List Network Shares and Mapped Drives on a Windows Workstation with PowerShell

When a user reports a network share that appears unfamiliar — for example a drive letter pointing to an unexpected server, NAS, or IP address — the fastest way to diagnose it is directly on the affected workstation with PowerShell. Windows exposes two distinct concepts that are often confused:

• Local SMB shares — folders the workstation itself is publishing to the network (enumerated with Get-SmbShare).
• Mapped network drives — remote shares the workstation has connected to, typically shown as drive letters like Z: (enumerated with Get-SmbMapping, Get-PSDrive, or net use).

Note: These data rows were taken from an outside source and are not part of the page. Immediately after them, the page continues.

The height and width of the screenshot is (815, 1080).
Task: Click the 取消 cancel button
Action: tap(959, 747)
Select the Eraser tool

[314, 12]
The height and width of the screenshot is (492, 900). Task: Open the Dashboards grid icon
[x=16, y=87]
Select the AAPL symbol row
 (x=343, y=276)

This recipe walks through both sides so you can quickly determine whether a suspicious share is hosted on the workstation, mapped from a legitimate file server, or coming from an unexpected host (rogue device, stale GPO mapping, shadow IT NAS, or lateral-movement indicator).

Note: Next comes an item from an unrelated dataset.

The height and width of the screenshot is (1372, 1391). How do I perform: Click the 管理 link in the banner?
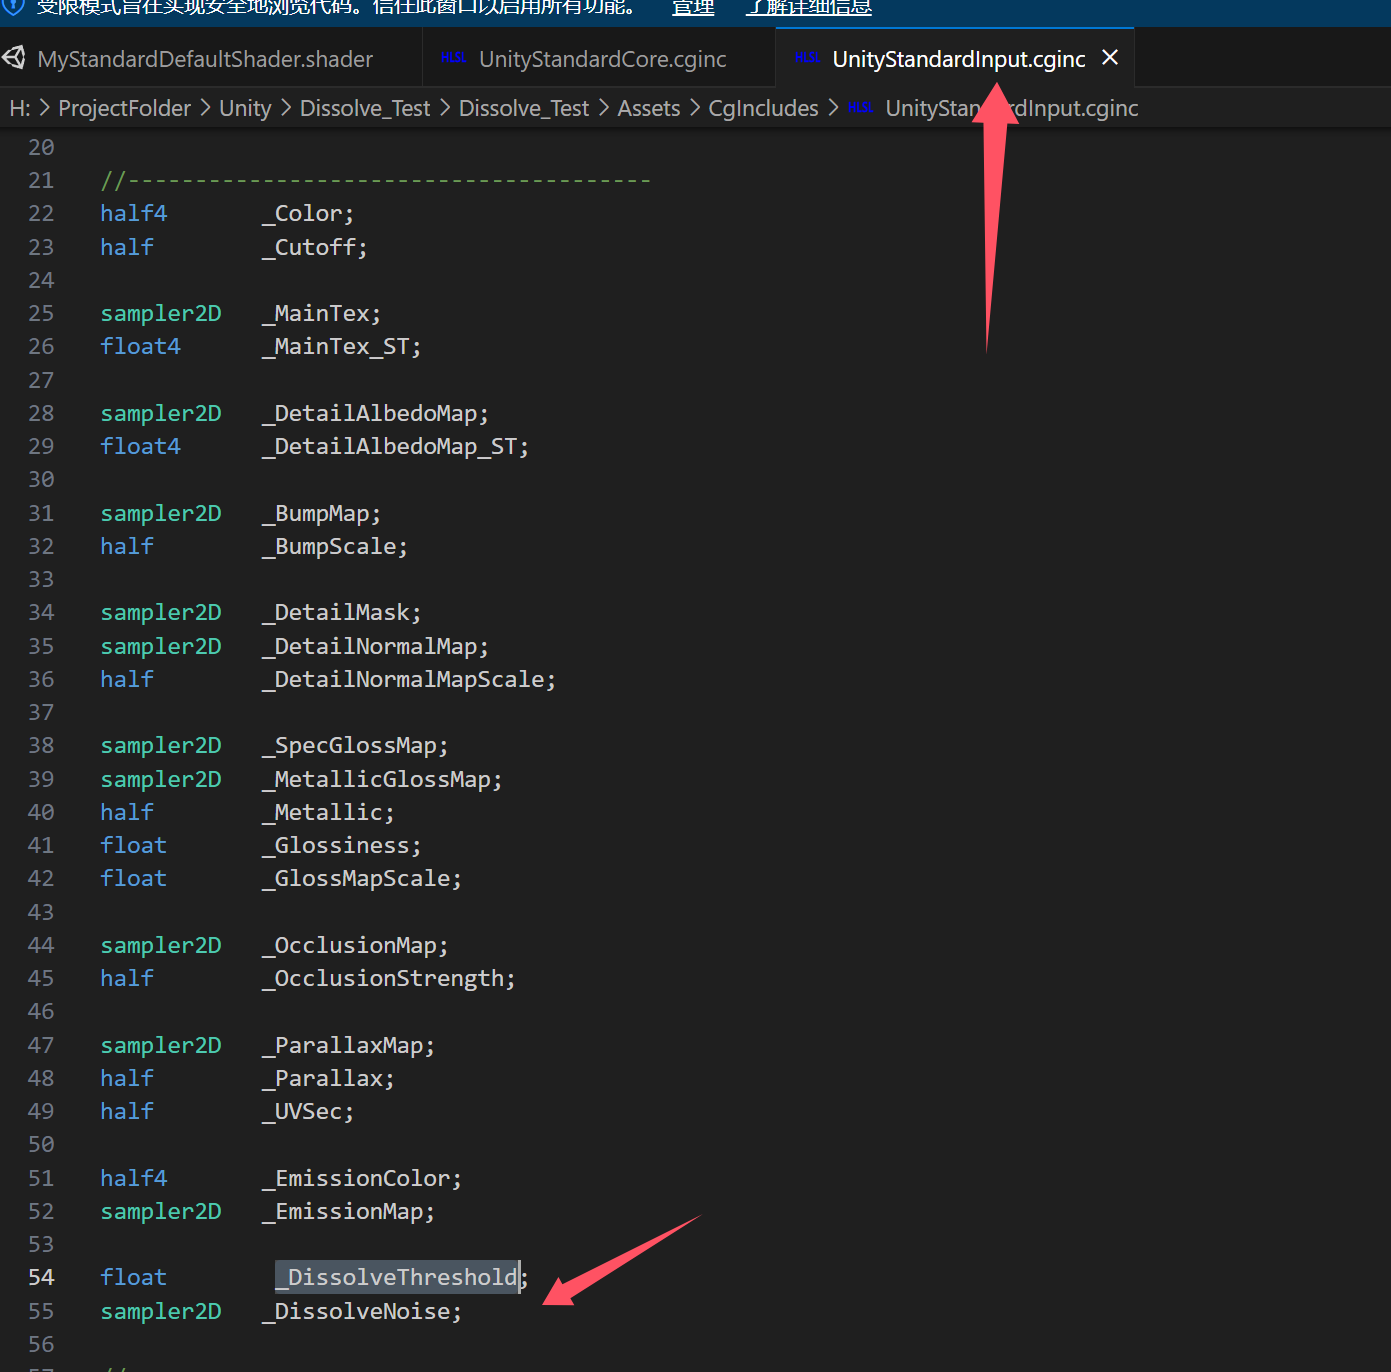tap(692, 8)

After completing this recipe you will have:

• A complete list of SMB shares published by the workstation, including hidden administrative shares.
• A complete list of mapped network drives with their drive letter, remote UNC path, and connection status.
• The resolved IP address behind any hostname-based mapping, so you can confirm whether the share is coming from your primary file server or an unexpected host.
• A reusable PowerShell script (Get-WorkstationShareInventory.ps1) that captures all of the above in one pass and can be run locally or against a remote computer via Invoke-Command.

Things to watch out for:

• User context matters. Mapped drives are per-user. If you run PowerShell as Administrator (elevated), you will not see drives mapped in the standard user session. Run as the affected user, or inspect the user's HKCU:\Network registry hive.
• Remote execution requires WinRM. Invoke-Command needs PowerShell remoting enabled on the target. RMM-delivered execution is usually simpler in the field.
• Don't blindly remove unknown shares. Hidden admin shares (C$, ADMIN$, IPC$) are created by Windows and required by many management tools. Deleting them will break backups, RMM, and AD management.
• A share pointing to an unexpected IP is a potential security signal. If you find a mapping to a host that is not documented (not your file server, not a sanctioned NAS), treat it as a possible indicator of compromise or shadow IT until proven otherwise — capture the output before disconnecting.
• Legacy OS caveat. Get-SmbShare / Get-SmbMapping require PowerShell 3.0+ and the SmbShare module (Windows 8 / Server 2012 and later). On older systems, fall back to Get-WmiObject Win32_Share and net use.